[Element and text location data]
— Start —
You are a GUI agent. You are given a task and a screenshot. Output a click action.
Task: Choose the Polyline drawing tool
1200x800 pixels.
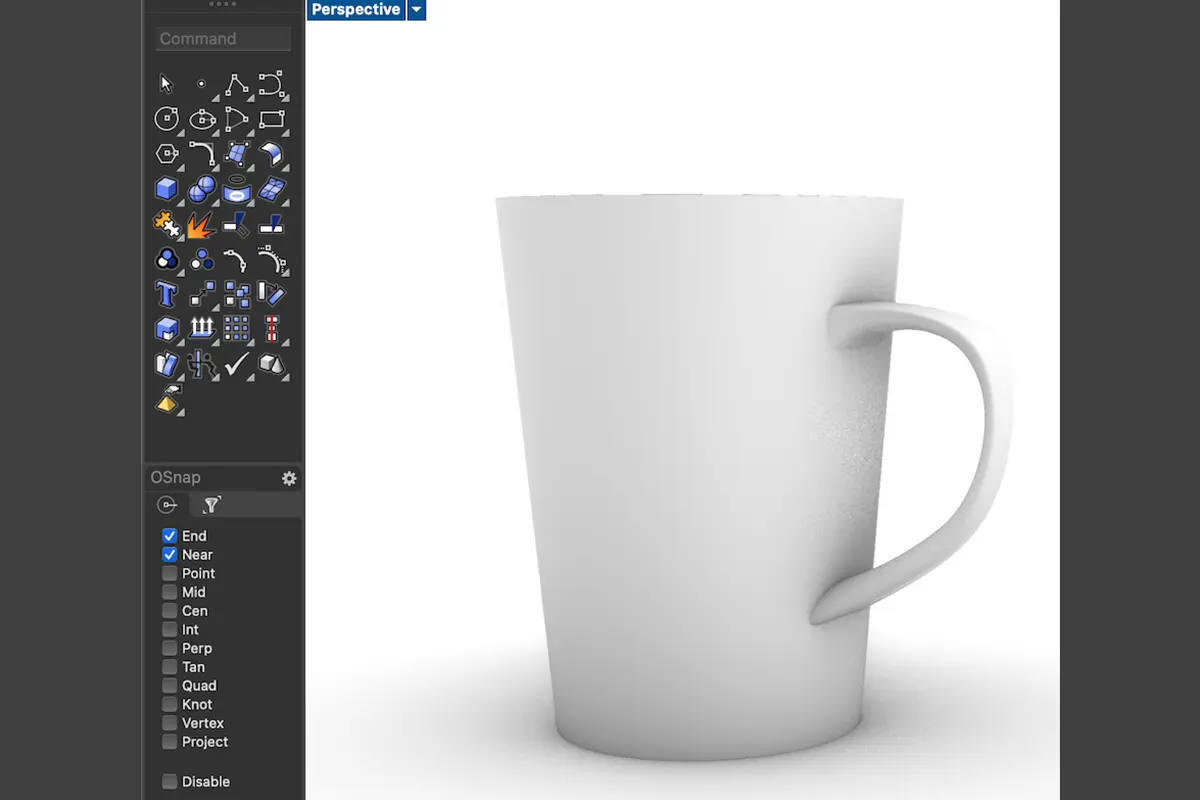pyautogui.click(x=236, y=84)
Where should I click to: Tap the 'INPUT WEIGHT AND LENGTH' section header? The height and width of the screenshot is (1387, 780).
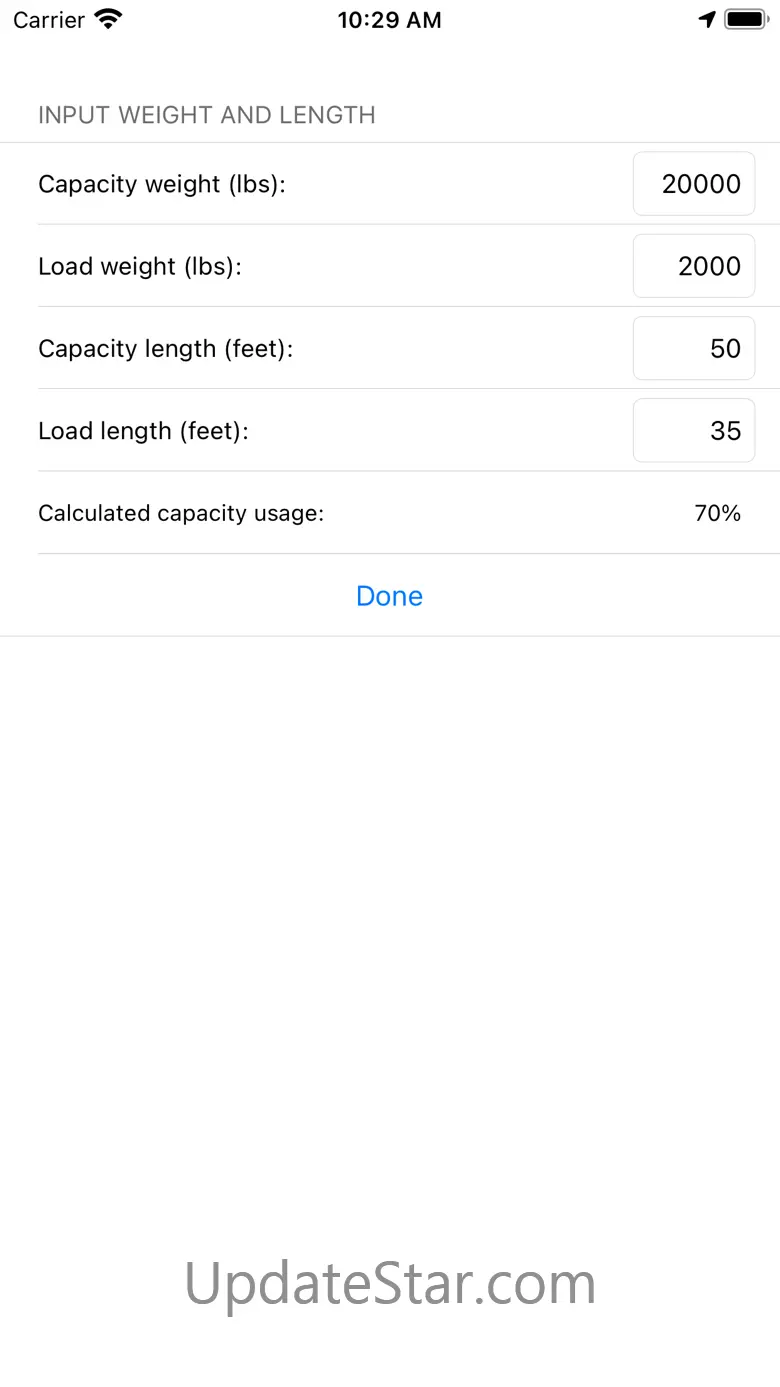(x=207, y=115)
— End —
Directive
Can you write out every line of the entries above word for word, leaving out the pictures?

Exercise result
You are a GUI agent. You are given a task and a screenshot. Output a click action.
Task: Choose the Polyline drawing tool
1200x800 pixels.
pyautogui.click(x=236, y=84)
Where should I click to: Tap the 'INPUT WEIGHT AND LENGTH' section header? The height and width of the screenshot is (1387, 780).
(x=207, y=115)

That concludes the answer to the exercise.